▶ Trecho:
Não precisamos de um novo regulador para uma regulação de criptoativos melhor
A maioria das empresas de criptoativos reclama que existem muitos órgãos reguladores globalmente e particularmente nos EUA, e protestam que essa regulamentação sobreposta e até mesmo contraditória impede o crescimento e a inovação. A “sopa de letrinhas” dos órgãos dos órgãos reguladores federais dos Estados Unidos – SEC, CFTC, DOJ, FDIC, FTC e IRS, para citar alguns – é apenas o começo.
A nível estadual, há 50 procuradores-gerais para enfrentar, sem mencionar as várias agências e reguladores estaduais que fazem cumprir a miríade de leis aprovadas por legislaturas estaduais e aplicadas pelos tribunais. A moeda digital não tem fronteiras e, embora os reguladores tenham, eles podem estender seu alcance regulatório se os mercados, consumidores e instituições em suas jurisdições forem afetados.
Algumas startups de cripto e líderes de fintechs defendem um novo órgão regulador que substitua essa quantidade de reguladores, como uma forma de agilizar a conformidade regulatória e reduzir a sobreposição entre as agências concorrentes.

▶ Conjunto de entradas:

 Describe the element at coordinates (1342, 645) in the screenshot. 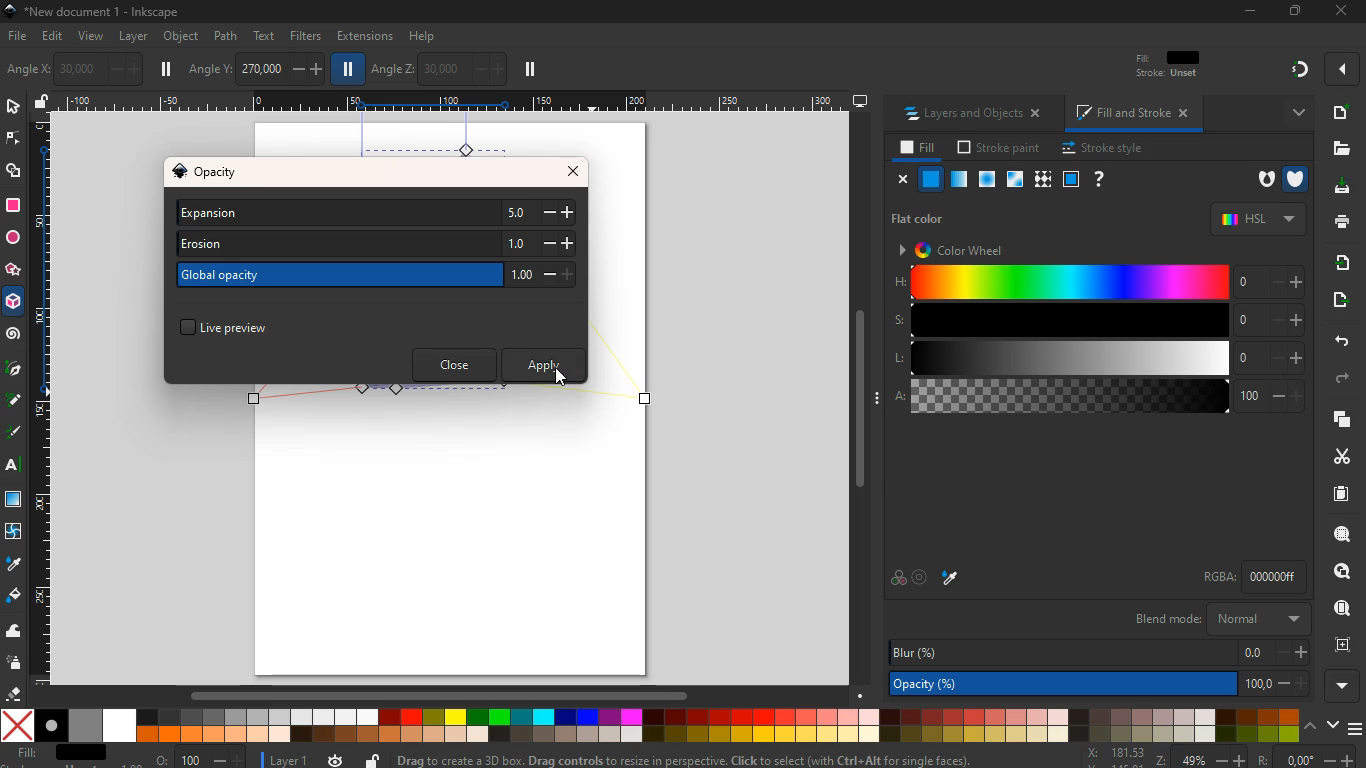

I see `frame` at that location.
* * *
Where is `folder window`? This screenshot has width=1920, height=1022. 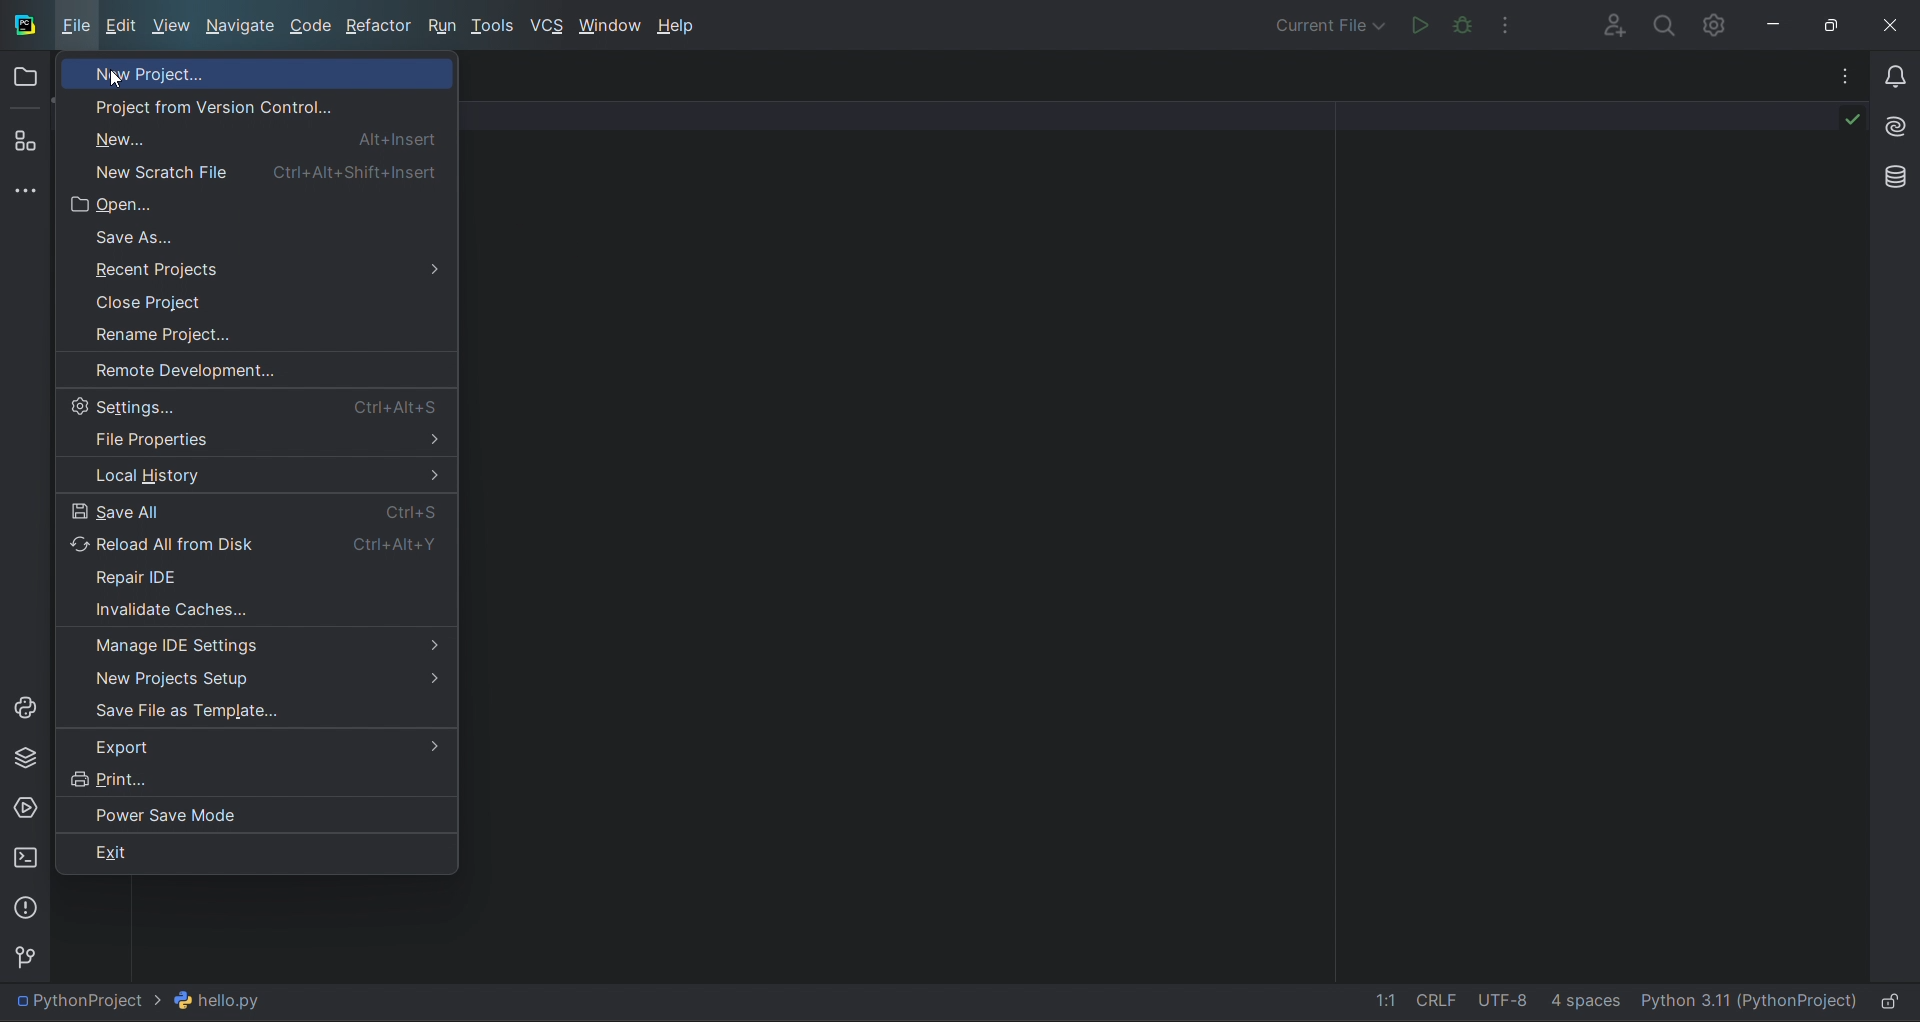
==
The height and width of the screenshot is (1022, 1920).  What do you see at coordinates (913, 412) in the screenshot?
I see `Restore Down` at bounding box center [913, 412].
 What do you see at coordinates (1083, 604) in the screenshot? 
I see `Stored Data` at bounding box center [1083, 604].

▶ Tarefas e exercícios:
1. De acordo com o trecho, quantos procuradores-gerais existem a nível estadual nos EUA?
2. Reproduza, nas entradas, as linhas que vão da que contém "The height and" até a que contém "center [1083, 604].", incluindo esta.
As entradas não têm qualquer relação com o trecho.

▶ Resultados por tarefa:
1. Há 50 procuradores-gerais.

2.
The height and width of the screenshot is (1022, 1920).  What do you see at coordinates (913, 412) in the screenshot?
I see `Restore Down` at bounding box center [913, 412].
 What do you see at coordinates (1083, 604) in the screenshot? 
I see `Stored Data` at bounding box center [1083, 604].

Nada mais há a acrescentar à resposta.